Document text =>
------------------------

I wouldn’t consider myself as a travel pro, but I did gain some experience in that field, and it has turned into a new hobby and interest, so strongly, I would like to do it as a job.

So here I collected some Questions from Q&A Tags I found on the internet and will answer them:

10 Questions to ask a traveller

1. What was your favourite city? – This is such a hard question. There were so many beautiful cities I have seen just this year. I really have to say that Cappadocia has left a special mark on my heart that I can never erase. I can’t compare that city with another one. Then again, Shanghai is another city that never gets boring and is definitely one of my favourite cities I have visited.
SAMSUNG CAMERA PICTURES2. What was your favourite country? – There are only 3 countries that I have seen many cities from and they are Germany, Turkey and China. From those 3 countries I’ve gotta say that Turkey is my favourite because it has everything from beach sites to megacities. It is also the home of my heart.
img_20160912_2017343. What was your longest flight? – 12 hours, from Frankfurt to Hong Kong with Lufthansa.


4. What was the scariest moment? – It was just recently when we were in Paris. We were still in the gardens of Versaille after it went dark and we wanted to leave but the main entrance had already closed earlier on. So we had to leave from the back exit, and it was completely dark and there was no one except for a couple with a young child. They helped us get out and even took us to the train station with their car. But at the beginning, it was really scary.

------------------------

Data excerpt =>
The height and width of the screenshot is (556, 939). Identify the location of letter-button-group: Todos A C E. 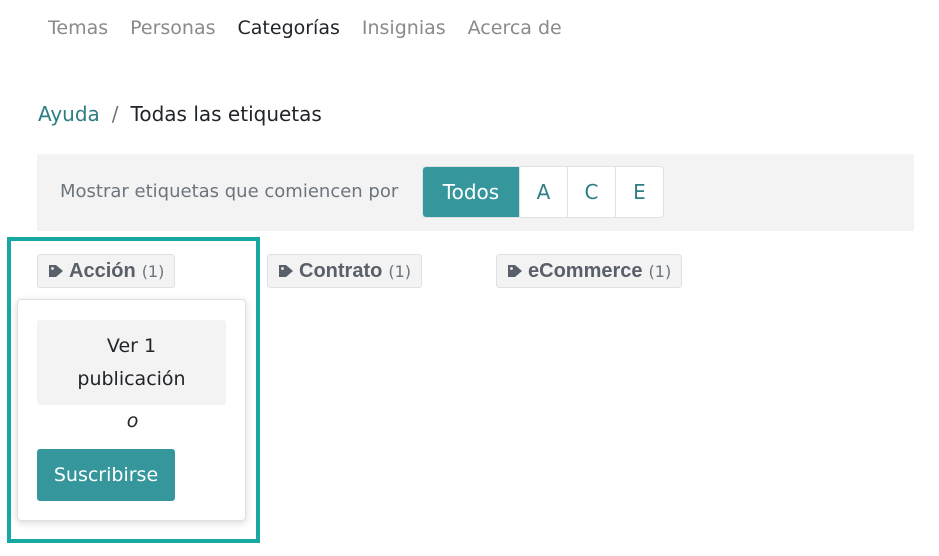
(543, 192).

------------------------

Problem set =>
**1)** According to the travel text, what was the writer's longest flight?
**2)** Copy out the stretch of the travel text from "1. What was" through "of my heart.".
The lines have nothing to do with what comes next.

Task responses =>
**1)** 12 hours, from Frankfurt to Hong Kong with Lufthansa.

**2)**
1. What was your favourite city? – This is such a hard question. There were so many beautiful cities I have seen just this year. I really have to say that Cappadocia has left a special mark on my heart that I can never erase. I can’t compare that city with another one. Then again, Shanghai is another city that never gets boring and is definitely one of my favourite cities I have visited.
SAMSUNG CAMERA PICTURES2. What was your favourite country? – There are only 3 countries that I have seen many cities from and they are Germany, Turkey and China. From those 3 countries I’ve gotta say that Turkey is my favourite because it has everything from beach sites to megacities. It is also the home of my heart.